London to introduce Ultra Low Emission Zone in April 2019

24th April 2017 Nick Michell

Mayor of London, Sadiq Khan has announced that the most-polluting vehicles will have to pay a daily charge to drive within central London from 8 April 2019 under new proposals, to help combat the city’s toxic air crisis.

Mayor Khan is proposing to expand this charge, the Ultra Low Emission Zone (ULEZ), across Greater London for heavy diesel vehicles, including buses, coaches and lorries, in 2020, and up to the North and South Circular roads for cars and vans in 2021.

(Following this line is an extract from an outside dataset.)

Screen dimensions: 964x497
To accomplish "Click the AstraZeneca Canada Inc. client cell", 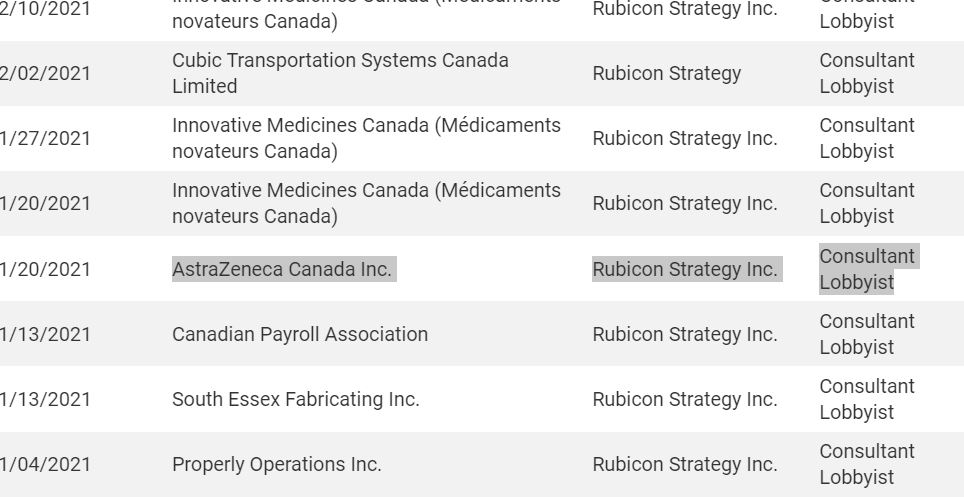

“The air in London is lethal and I will not stand by and do nothing,” said Mayor Khan. “I’m announcing bold proposals, which are critically needed to safeguard Londoners from our air quality health crisis. I want to announce my intention to consult on these proposals in good time so that business and those affected by new charges will have time to make changes they need to adapt to our low emission requirements. Now I urge the Government to step up and match my ambition to transform the appalling air we breathe.”

Mayor Khan confirmed the £10 T-Charge will start in October this year. He is now proposing, following a public consultation, that this will be replaced by the introduction of the world’s first Ultra Low Emission Zone in central London from Monday 8 April 2019. The ULEZ in 2019 will cover the same area as the existing congestion charging zone.

Petrol vehicles that don’t meet Euro 4 standards and diesel vehicles that do not meet Euro 6 standards will have to pay a ULEZ daily fee (£12.50 for cars, vans and motorbikes; £100 for buses, coaches and HGVs) to drive in the zone, 24 hours a day, 365 days a year. Approximately, petrol cars more than 13 years old in 2019, and diesel cars more than 4 years old in 2019, will not meet the new standards. The total cost, with the congestion charge added (during the times of day it is applicable), for motorists with non-compliant cars will be £24 a day.

“Reducing diesel emissions in the congestion charge zone will reduce exposure to toxic soot particles and gases,” said Jonathan Grigg, Professor of Paediatric and Environmental Medicine, Queen Mary University of London. “To maximise the effectiveness of this initiative, the Government must now act to remove the current toxic fleet of diesel cars, vans and buses from all our roads”

The ULEZ will apply to all vehicle types, except black taxis. It is estimated that introducing ULEZ in central London will result in nearly a 50 percent reduction in road transport nitrogen oxides emissions in 2020.